The WorldBankDataDownloader class is structured as follows:

classDiagram
    class WorldBankDataDownloader {
        +base_url : str
        +country_codes : list
        +indicator_codes : list
        +__init__()
        +get_country_codes() : list
        +get_indicators() : list
        +fetch_data(country_code: str, indicator_code: str) : list
        +download_all_data() : dict
        +save_data_to_file(data: dict, filename: str)
        +load_data_from_file(filename: str) : dict
    }
Loading

Key Features

  1. Retry Mechanism: Uses the tenacity library to implement retry logic for API requests.
  2. Pagination Handling: Manages paginated responses from the World Bank API.
  3. Rate Limiting: Implements delays between requests to avoid overwhelming the API.
  4. Error Handling: Robust error handling for API requests and data processing.
  5. Data Persistence: Methods to save and load data to/from JSON files.

Sequence Diagram

The following sequence diagram illustrates the main interactions of the WorldBankDataDownloader class:

sequenceDiagram
    participant Client
    participant WBD as WorldBankDataDownloader
    participant API as World Bank API
    participant FileSystem

    Client->>WBD: create()
    WBD->>API: Fetch country codes
    WBD->>API: Fetch indicator codes
    Client->>WBD: download_all_data()
    loop for each country and indicator
        WBD->>API: Fetch data
    end
    Client->>WBD: save_data_to_file(data)
    WBD->>FileSystem: Write JSON
    Client->>WBD: load_data_from_file()
    FileSystem-->>WBD: Read JSON
    WBD-->>Client: Return data
Loading

Flowchart

This flowchart outlines the main process of the WorldBankDataDownloader:

graph TD
    A[Start] --> B[Initialize WorldBankDataDownloader]
    B --> C[Fetch country codes]
    C --> D[Fetch indicator codes]
    D --> E[Download all data]
    E --> F{For each country and indicator}
    F --> G[Fetch data]
    G --> H{More pairs?}
    H -->|Yes| F
    H -->|No| I[Save data to file]
    I --> J[End]

    K[Load data from file] --> L[Read and deserialize JSON]
    L --> M[Return data]
Loading

Usage

Here's a basic example of how to use the WorldBankDataDownloader:

downloader = WorldBankDataDownloader()
all_data = downloader.download_all_data()
downloader.save_data_to_file(all_data, 'data/world_bank_data_optimised.json')

Unit Tests

The project includes a comprehensive suite of unit tests using pytest.
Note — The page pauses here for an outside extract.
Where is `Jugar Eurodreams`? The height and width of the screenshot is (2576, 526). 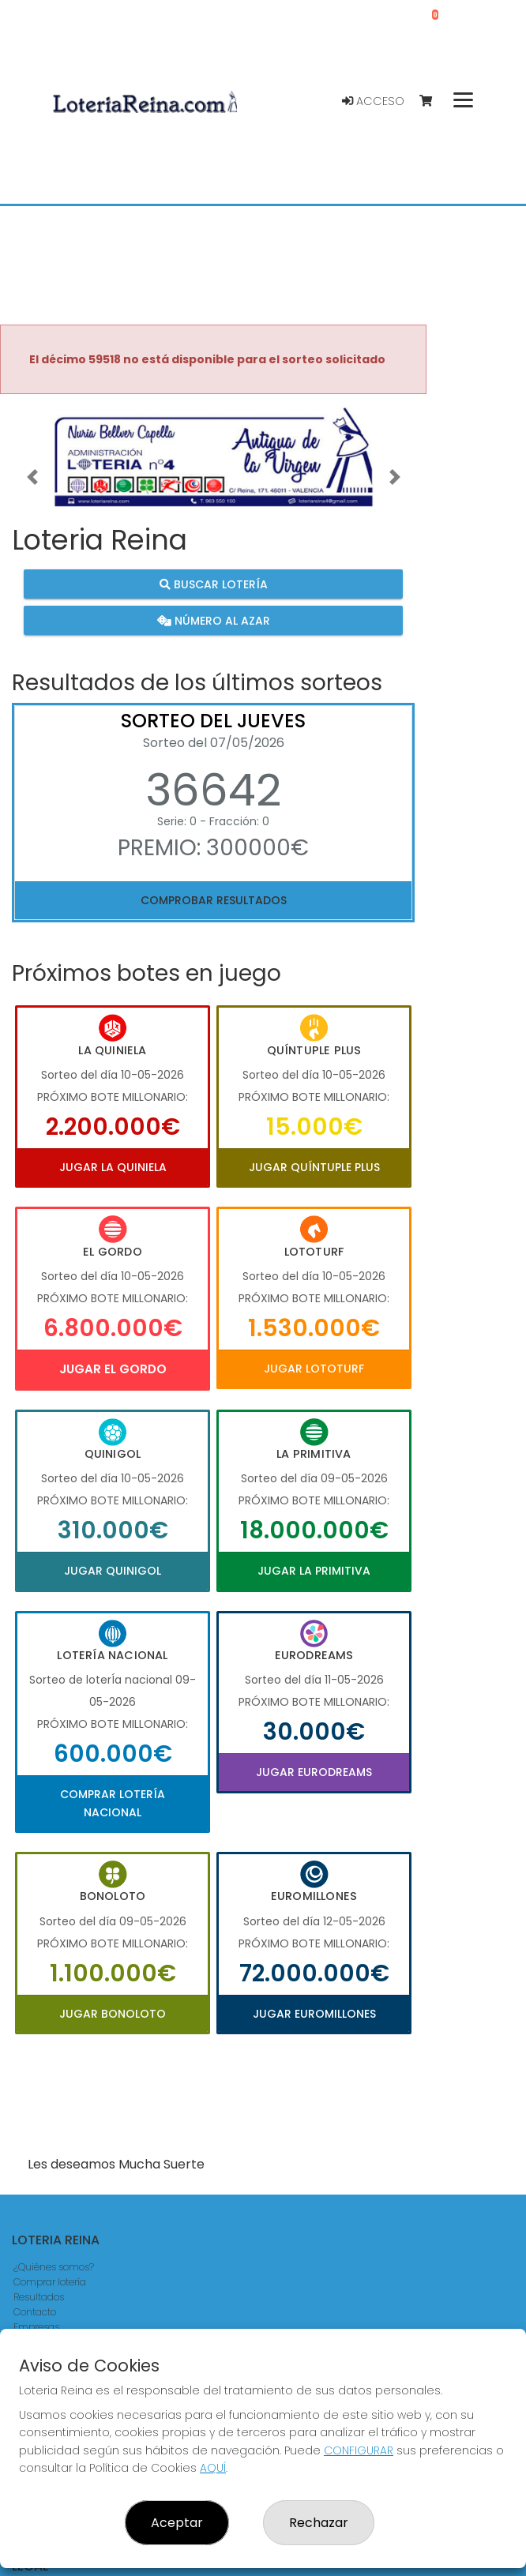
Jugar Eurodreams is located at coordinates (314, 1772).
The test structure is as follows:

graph TD
    A[Setup Fixtures] --> B[Test Initialization]
    A --> C[Test API Methods]
    A --> D[Test Data Processing]
    A --> E[Test File I/O]
    A --> F[Test Error Handling]
    
    C --> C1[Test get_country_codes]
    C --> C2[Test get_indicators]
    C --> C3[Test fetch_data]
    
    D --> D1[Test download_all_data]
    
    E --> E1[Test save_data_to_file]
    E --> E2[Test load_data_from_file]
    
    F --> F1[Test API Error Scenarios]
Loading

Test Coverage

The unit tests cover:

  1. Class initialization
  2. API interaction methods (with mocked responses)
  3. Data processing logic
  4. File I/O operations
  5. Error handling scenarios

Running the Tests

To run the tests:

  1. Ensure you're in your virtual environment
  2. Run the command: pytest test_data_downloader.py

Dependencies

  • requests (for making HTTP requests)
  • tenacity (for retry logic)
  • pytest (for running tests)
  • pytest-cov (for test coverage)
  • coverage (for test coverage)

Notes

  • The World Bank API has rate limits. The class implements a basic delay between requests, but for large-scale data fetching, you may need to implement more sophisticated rate limiting.
  • Always check the World Bank API documentation for the most up-to-date information on endpoints and usage guidelines.

License

This project is licensed under the MIT License. See the LICENSE file for details.